---- Dataset entries

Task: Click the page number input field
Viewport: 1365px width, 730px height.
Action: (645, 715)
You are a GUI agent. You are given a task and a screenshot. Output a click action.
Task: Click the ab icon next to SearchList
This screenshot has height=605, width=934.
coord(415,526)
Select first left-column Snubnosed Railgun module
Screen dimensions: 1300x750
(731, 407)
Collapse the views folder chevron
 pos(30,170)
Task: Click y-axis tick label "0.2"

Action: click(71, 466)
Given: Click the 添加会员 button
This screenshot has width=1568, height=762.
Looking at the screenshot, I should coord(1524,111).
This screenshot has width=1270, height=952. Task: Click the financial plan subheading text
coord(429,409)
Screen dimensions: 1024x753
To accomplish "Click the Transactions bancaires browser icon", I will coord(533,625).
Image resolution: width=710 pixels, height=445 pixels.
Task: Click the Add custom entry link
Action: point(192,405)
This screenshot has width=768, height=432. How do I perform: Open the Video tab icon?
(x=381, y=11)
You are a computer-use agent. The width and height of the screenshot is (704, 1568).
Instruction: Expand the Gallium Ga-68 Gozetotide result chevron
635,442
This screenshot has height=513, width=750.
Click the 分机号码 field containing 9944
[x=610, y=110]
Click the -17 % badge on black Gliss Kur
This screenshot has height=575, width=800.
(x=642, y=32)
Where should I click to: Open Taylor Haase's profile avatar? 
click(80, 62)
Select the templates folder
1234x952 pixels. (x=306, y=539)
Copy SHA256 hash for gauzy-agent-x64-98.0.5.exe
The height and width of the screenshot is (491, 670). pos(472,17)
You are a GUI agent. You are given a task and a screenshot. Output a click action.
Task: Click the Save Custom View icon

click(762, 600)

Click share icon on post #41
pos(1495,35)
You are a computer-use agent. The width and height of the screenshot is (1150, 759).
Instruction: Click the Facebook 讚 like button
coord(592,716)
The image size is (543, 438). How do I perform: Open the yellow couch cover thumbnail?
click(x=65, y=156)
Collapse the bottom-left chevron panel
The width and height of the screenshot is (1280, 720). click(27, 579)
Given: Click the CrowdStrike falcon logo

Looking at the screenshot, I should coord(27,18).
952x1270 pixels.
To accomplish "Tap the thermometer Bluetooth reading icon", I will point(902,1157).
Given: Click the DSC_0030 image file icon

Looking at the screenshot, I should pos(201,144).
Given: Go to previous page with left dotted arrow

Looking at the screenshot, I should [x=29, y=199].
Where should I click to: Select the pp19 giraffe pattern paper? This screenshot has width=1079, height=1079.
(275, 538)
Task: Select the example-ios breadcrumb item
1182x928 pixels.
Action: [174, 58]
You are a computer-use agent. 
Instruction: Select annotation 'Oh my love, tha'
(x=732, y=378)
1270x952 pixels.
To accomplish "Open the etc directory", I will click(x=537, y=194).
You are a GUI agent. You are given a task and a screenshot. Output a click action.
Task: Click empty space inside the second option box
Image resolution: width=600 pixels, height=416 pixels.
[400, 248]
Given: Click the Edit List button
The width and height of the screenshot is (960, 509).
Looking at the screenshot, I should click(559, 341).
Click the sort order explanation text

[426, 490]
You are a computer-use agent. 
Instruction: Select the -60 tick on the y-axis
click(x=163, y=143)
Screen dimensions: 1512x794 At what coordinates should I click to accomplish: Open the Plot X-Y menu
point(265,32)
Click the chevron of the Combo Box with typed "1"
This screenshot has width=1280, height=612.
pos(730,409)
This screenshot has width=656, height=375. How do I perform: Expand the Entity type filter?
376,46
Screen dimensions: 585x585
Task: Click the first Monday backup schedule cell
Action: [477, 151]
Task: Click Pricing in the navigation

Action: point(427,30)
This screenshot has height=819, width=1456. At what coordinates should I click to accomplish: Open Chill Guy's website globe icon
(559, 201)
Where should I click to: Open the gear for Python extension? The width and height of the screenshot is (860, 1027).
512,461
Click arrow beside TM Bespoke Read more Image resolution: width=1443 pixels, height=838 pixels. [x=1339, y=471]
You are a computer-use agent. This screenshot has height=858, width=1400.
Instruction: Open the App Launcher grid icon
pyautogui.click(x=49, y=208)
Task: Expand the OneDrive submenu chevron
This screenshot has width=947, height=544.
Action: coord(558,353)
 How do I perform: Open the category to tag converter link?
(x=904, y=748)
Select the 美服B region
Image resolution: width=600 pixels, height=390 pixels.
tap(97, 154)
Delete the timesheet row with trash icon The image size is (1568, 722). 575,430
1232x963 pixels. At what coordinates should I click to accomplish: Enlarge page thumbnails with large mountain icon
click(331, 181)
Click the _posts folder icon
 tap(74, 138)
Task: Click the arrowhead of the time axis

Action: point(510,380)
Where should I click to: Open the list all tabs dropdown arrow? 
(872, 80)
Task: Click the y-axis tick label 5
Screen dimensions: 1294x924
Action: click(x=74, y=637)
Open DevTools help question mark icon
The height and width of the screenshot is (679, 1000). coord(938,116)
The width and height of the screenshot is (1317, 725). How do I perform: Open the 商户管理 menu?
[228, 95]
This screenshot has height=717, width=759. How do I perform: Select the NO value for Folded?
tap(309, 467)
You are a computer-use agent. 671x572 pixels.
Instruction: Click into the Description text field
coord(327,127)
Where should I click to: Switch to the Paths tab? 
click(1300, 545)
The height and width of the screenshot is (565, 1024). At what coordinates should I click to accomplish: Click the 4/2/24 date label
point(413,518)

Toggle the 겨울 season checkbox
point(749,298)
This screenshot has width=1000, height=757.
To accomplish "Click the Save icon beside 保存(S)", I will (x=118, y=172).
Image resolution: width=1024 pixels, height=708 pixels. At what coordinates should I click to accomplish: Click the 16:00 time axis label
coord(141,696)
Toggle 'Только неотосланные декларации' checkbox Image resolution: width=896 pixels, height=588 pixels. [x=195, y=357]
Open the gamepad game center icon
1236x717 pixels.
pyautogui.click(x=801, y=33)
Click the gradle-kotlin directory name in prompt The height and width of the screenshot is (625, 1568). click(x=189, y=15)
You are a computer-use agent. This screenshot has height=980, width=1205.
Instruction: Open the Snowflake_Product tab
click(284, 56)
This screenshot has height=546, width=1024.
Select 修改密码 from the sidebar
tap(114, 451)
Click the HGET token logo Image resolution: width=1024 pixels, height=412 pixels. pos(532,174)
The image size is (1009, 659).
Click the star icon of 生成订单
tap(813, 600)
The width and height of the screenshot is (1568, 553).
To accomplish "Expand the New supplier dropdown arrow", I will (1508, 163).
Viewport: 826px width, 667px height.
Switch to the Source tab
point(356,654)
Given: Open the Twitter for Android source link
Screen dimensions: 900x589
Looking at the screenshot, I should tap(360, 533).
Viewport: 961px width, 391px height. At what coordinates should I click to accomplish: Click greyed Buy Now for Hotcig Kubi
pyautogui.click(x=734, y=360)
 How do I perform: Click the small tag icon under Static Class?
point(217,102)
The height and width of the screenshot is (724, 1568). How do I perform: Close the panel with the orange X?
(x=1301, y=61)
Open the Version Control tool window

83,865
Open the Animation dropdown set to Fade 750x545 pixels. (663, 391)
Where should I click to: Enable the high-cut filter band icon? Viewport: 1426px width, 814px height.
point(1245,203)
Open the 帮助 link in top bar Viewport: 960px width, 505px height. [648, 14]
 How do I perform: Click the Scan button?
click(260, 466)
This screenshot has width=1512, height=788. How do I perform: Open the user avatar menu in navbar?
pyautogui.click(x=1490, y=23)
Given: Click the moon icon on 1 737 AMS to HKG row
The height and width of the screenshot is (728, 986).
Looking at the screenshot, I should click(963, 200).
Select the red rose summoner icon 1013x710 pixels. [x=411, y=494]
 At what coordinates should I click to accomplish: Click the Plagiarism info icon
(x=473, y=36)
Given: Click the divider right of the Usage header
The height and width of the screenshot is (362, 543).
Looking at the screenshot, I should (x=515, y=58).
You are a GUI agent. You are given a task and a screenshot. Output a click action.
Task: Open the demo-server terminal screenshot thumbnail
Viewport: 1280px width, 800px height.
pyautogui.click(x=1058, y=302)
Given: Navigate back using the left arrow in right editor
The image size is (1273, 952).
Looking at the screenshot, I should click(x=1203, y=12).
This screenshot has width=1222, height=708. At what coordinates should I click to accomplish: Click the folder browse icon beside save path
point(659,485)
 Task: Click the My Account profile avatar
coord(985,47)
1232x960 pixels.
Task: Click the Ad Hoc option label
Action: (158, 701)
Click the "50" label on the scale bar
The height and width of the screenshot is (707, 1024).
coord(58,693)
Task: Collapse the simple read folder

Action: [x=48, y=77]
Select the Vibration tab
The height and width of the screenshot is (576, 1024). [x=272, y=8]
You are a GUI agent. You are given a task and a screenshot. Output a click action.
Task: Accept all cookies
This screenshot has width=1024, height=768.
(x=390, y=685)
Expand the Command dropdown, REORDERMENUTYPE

--------

**Problem to work on:** Reproduce exactly, and with no other material, the lines between those holding "This screenshot has width=1270, height=952." and "952x1270 pixels.", inclusive.

**Exercise result:**
This screenshot has width=1270, height=952. Task: Click the financial plan subheading text
coord(429,409)
Screen dimensions: 1024x753
To accomplish "Click the Transactions bancaires browser icon", I will coord(533,625).
Image resolution: width=710 pixels, height=445 pixels.
Task: Click the Add custom entry link
Action: point(192,405)
This screenshot has width=768, height=432. How do I perform: Open the Video tab icon?
(x=381, y=11)
You are a computer-use agent. The width and height of the screenshot is (704, 1568).
Instruction: Expand the Gallium Ga-68 Gozetotide result chevron
635,442
This screenshot has height=513, width=750.
Click the 分机号码 field containing 9944
[x=610, y=110]
Click the -17 % badge on black Gliss Kur
This screenshot has height=575, width=800.
(x=642, y=32)
Where should I click to: Open Taylor Haase's profile avatar? 
click(80, 62)
Select the templates folder
1234x952 pixels. (x=306, y=539)
Copy SHA256 hash for gauzy-agent-x64-98.0.5.exe
The height and width of the screenshot is (491, 670). pos(472,17)
You are a GUI agent. You are given a task and a screenshot. Output a click action.
Task: Click the Save Custom View icon

click(762, 600)

Click share icon on post #41
pos(1495,35)
You are a computer-use agent. The width and height of the screenshot is (1150, 759).
Instruction: Click the Facebook 讚 like button
coord(592,716)
The image size is (543, 438). How do I perform: Open the yellow couch cover thumbnail?
click(x=65, y=156)
Collapse the bottom-left chevron panel
The width and height of the screenshot is (1280, 720). click(27, 579)
Given: Click the CrowdStrike falcon logo

Looking at the screenshot, I should coord(27,18).
952x1270 pixels.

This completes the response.